Last February I purchased an Acer Spin 713 thinking that it would simplify my modest I.T. requirements, and perhaps even replace my ageing linux and Windows boxes. I accepted that chrome perhaps wouldn’t quite fulfill all my needs but the compensation would be that it was rock solid and updates would be seamless. How naive! It has a core i3 processor, 10th gen, with 8 GB Ram, and a great IPS screen. But I’m not a happy chappy.

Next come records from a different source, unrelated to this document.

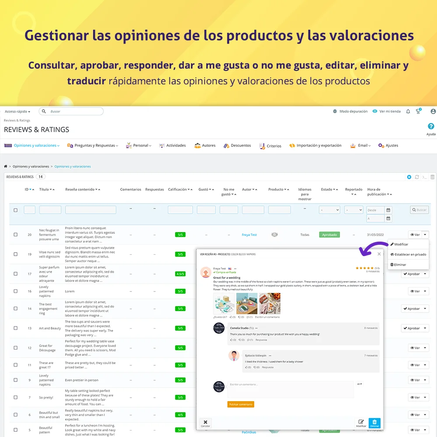Check the checkbox next to review ID 16
The width and height of the screenshot is (437, 437).
pos(16,291)
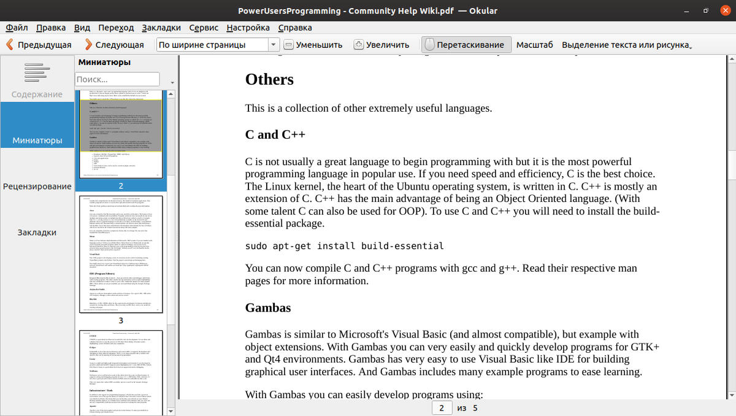This screenshot has width=736, height=416.
Task: Select the page 3 thumbnail
Action: tap(121, 255)
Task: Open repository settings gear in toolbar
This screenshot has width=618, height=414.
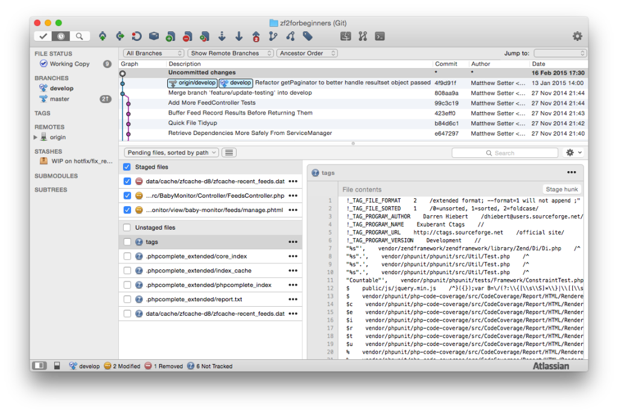Action: (x=577, y=36)
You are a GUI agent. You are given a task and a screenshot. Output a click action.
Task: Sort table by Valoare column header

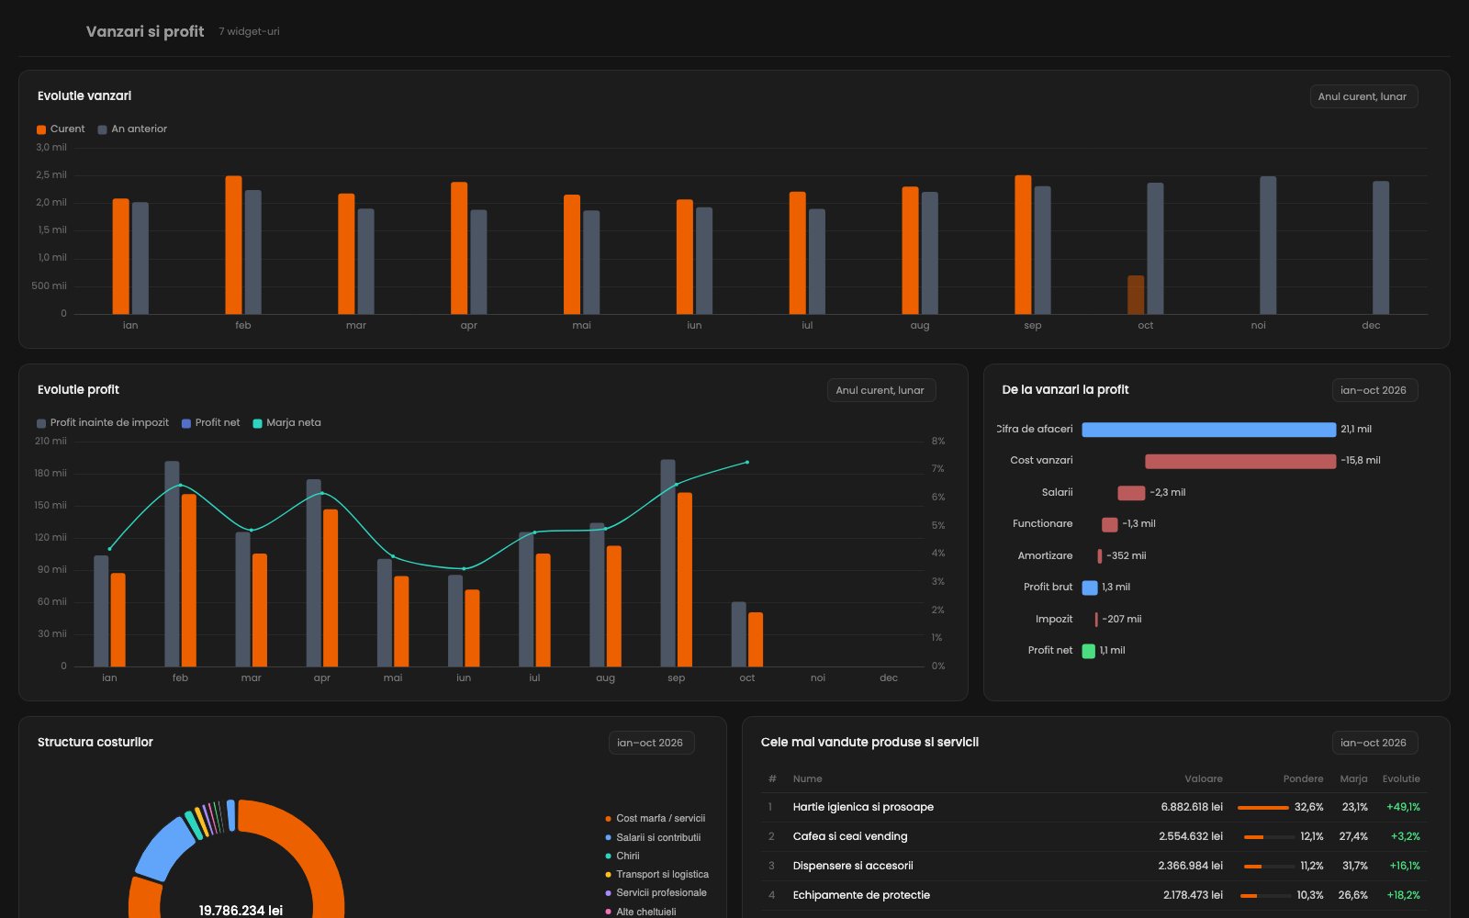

My last update in September caused a momentary black boot screen with a message “Firmware update, do not unplug your device”, but before it had a chance to update it carried on and booted into chrome. Not once, not twice, but every time I booted the device. Had the firmware been tampered with – was it safe to use – were my initial thoughts. I fired off a support request to Acer (perhaps it was a hardware problem) and a support request to Google. The AI bot at Acer completely misunderstood the request and Google palmed me off back to Acer. After a bit of head scratching I changed the update channel from Stable to beta (ie. the next forthcoming update), but it’s a bit of a faff as you then have to do a powerwash. At least this doesn’t take very long and the firmware was updated correctly. I switched it back to the stable channel and did another powerwash and fortunately the problem hasn’t recurred.
This morning I was watching a photography vlog on Youtube and a notification popped up from Google – a chrome satisfaction survey. I clicked the notification and a white empty box appeared in the middle of the screen and dimmed/froze the whole screen. A long press on the power button followed by a reboot was required. Hmmm..not good.
I have other niggles with the chromebook such as google photos – photos can sometimes be a bit laggy to render properly on the screen and short videos taken on my pixel4a can seem blocky/pixelated at times. (My internet connection is about 70 downstream so this should be OK). Incidentally, the Windows photo app renders them much better from Onedrive on my Windows box.